Trecho do documento:
________________________

E assistir “Amanhã Chegou” nos cinemas é provavelmente um dos remédios mais suaves e efetivos que poderiam ser receitados a nossa nação no momento. Vá ao cinema e pague o ingresso para assistir o filme uma vez, se as pérolas de sabedoria de cada um dos especialistas e envolvidos na luta pela preservação de nossa terra e nosso futuro, reunidas pela direção de Renata Simões, não encantar o espectador com suas possíveis epifanias, este, provavelmente, não terá o desejo de retornar à sala para fazer uma segunda leitura de todos aqueles discursos iluminadores, então, o que temos à fazer é ter uma pequena esperança nessa semente de educação que pode vir a florescer no companheiro. Mesmo que este continue vivendo por meio de muita toxinas, alguns fatos poderão começar a fazer sentido aos poucos.

________________________

Extrato de dados:

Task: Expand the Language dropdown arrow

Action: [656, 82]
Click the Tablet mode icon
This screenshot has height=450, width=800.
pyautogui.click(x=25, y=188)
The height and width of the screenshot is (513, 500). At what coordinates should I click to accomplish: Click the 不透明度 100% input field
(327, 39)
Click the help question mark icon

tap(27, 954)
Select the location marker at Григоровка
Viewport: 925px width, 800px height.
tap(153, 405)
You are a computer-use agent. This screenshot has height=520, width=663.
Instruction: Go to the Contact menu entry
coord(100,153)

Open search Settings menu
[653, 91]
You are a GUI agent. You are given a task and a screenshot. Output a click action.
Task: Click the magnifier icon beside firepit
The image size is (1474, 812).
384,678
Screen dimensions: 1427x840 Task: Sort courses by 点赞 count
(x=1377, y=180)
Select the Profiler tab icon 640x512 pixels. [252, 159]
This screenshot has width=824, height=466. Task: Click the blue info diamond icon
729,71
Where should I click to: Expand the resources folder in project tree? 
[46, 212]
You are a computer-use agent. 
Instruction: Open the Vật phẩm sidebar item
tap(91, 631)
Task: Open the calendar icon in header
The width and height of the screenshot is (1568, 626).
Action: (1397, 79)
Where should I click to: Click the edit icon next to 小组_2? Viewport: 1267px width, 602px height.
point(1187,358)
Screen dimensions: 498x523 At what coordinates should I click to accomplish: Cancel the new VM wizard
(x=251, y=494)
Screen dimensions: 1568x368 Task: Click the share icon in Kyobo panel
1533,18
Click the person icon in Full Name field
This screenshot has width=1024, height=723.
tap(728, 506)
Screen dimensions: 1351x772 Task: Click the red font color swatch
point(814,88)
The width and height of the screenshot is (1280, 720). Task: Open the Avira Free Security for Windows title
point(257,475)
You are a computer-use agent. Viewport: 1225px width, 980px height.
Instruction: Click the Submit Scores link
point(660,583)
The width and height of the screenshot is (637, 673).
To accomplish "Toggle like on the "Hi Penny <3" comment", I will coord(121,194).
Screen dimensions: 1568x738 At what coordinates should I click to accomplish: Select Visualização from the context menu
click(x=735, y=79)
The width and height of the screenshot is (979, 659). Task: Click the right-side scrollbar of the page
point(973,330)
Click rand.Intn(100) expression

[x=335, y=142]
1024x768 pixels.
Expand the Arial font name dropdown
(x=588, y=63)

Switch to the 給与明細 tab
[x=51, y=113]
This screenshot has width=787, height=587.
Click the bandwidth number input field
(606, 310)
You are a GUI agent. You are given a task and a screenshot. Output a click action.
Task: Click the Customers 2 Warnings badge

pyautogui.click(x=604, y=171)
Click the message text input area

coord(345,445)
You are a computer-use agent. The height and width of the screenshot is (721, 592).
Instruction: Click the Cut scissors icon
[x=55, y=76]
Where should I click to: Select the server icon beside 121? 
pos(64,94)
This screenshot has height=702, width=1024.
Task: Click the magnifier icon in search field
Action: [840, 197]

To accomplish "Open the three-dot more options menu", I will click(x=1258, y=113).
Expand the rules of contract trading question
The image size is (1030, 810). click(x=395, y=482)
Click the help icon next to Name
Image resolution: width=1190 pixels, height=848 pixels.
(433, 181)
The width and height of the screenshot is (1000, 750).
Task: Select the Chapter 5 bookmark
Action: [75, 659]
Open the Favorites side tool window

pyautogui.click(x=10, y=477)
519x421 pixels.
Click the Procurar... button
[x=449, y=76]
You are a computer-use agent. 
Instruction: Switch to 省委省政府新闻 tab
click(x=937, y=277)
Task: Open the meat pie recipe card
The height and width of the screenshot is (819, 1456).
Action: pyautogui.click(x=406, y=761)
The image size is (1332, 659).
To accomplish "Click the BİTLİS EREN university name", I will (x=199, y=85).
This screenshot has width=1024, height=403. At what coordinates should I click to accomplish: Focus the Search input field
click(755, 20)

________________________

Ordem de trabalho:
Transcreva o trecho sobre o filme “Amanhã Chegou” na íntegra, sem nenhuma alteração. Os itens não têm relação com o trecho.

Resposta do exercício:
E assistir “Amanhã Chegou” nos cinemas é provavelmente um dos remédios mais suaves e efetivos que poderiam ser receitados a nossa nação no momento. Vá ao cinema e pague o ingresso para assistir o filme uma vez, se as pérolas de sabedoria de cada um dos especialistas e envolvidos na luta pela preservação de nossa terra e nosso futuro, reunidas pela direção de Renata Simões, não encantar o espectador com suas possíveis epifanias, este, provavelmente, não terá o desejo de retornar à sala para fazer uma segunda leitura de todos aqueles discursos iluminadores, então, o que temos à fazer é ter uma pequena esperança nessa semente de educação que pode vir a florescer no companheiro. Mesmo que este continue vivendo por meio de muita toxinas, alguns fatos poderão começar a fazer sentido aos poucos.